Potential Cure for Lyme Disease

US Researchers Find an Antibody that Blocks the Tick-Borne Disease


Source:  Stock Image of Jogger and Dog In Woods

100% Effective in Lab Tests
If you love the outdoors and your pets, this new medical innovation is of great importance to you.  Researchers at the University of Massachusetts Medical School have discovered what they believe is an antibody that prevents ticks from spreading Lyme disease.  Lyme is a tick borne bacterial infection that can cause neurological problems if left untreated. The symptoms can be severe.  Some of the diseases that ticks carry are characterized as severe as malaria.  The disease comes from a tick that you picked up on your socks or clothing during a jog, walk through the woods or just petting your dog or cat.

Antidote
Until now there has been no cure for Lyme Disease.  UMASS has developed a "vaccine" in which antibodies are injected into a human that block the release of the Lyme disease bacteria that comes from a tick bite.

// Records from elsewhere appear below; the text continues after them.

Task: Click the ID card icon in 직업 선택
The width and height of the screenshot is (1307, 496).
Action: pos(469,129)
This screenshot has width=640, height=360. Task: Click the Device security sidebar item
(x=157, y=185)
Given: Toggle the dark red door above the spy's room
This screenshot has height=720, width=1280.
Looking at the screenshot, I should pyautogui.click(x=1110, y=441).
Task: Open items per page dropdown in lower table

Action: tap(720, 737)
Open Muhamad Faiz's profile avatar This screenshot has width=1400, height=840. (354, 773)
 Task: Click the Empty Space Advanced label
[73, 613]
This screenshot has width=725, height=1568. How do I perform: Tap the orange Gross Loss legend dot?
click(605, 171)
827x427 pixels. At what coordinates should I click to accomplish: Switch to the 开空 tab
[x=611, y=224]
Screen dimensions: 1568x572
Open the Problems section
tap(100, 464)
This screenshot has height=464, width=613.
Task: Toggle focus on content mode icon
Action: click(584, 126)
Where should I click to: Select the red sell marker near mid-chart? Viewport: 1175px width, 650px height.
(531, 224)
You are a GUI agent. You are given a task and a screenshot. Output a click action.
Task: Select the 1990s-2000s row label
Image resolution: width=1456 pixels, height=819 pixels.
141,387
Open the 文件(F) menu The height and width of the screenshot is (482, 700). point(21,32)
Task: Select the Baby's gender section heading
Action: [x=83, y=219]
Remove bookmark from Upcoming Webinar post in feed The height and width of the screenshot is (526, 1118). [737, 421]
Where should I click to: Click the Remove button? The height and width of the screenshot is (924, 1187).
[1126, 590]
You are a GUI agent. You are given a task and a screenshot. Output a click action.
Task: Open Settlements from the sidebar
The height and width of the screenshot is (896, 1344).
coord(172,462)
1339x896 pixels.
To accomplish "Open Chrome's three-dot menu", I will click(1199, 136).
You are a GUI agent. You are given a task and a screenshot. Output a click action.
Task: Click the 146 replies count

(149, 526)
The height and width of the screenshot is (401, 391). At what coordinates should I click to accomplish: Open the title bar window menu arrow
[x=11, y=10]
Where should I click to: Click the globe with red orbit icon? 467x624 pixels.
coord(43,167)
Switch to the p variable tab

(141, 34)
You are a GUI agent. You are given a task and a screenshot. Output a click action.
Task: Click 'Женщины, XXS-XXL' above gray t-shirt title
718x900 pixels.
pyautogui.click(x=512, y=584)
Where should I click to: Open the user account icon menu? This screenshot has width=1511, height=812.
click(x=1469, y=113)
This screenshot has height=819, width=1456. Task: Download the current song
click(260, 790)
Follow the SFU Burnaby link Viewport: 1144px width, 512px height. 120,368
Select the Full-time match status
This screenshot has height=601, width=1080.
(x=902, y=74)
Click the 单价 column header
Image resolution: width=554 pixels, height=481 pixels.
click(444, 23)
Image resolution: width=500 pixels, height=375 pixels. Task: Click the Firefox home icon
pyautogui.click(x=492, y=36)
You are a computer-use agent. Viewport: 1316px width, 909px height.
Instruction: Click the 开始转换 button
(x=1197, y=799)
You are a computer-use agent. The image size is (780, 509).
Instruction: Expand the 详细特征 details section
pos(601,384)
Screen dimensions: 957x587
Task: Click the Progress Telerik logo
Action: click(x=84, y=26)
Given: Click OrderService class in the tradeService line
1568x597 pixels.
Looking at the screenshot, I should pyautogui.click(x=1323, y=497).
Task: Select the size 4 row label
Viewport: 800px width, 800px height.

In lab tests on mice the antibody is 100% effective.  The next issue is to cover the effectiveness in humans beyond a few weeks and into the whole tick season which lasts 7 to 8 months.

Next Steps
The team needs to do human trials.  They think it will take about 4 years to take this medical innovation into full commercial utilization.   For more news stories like this, go to "List of New Top Medical Innovations" at amazon.com/author/ekane  and ASIN: B07Q8WK98N for a free borrow or sample read.

Big Spreading Problem
Lyme Disease is spreading.  Just in the US, researchers believe there are 300,000 cases yearly. First spotted in New England, it's now moved to the mid-Atlantic and into the upper Midwest. What is so important is that this is a life-changing disease that you can pick up by a tick attaching to your socks or clothing as you jog or walk through the woods.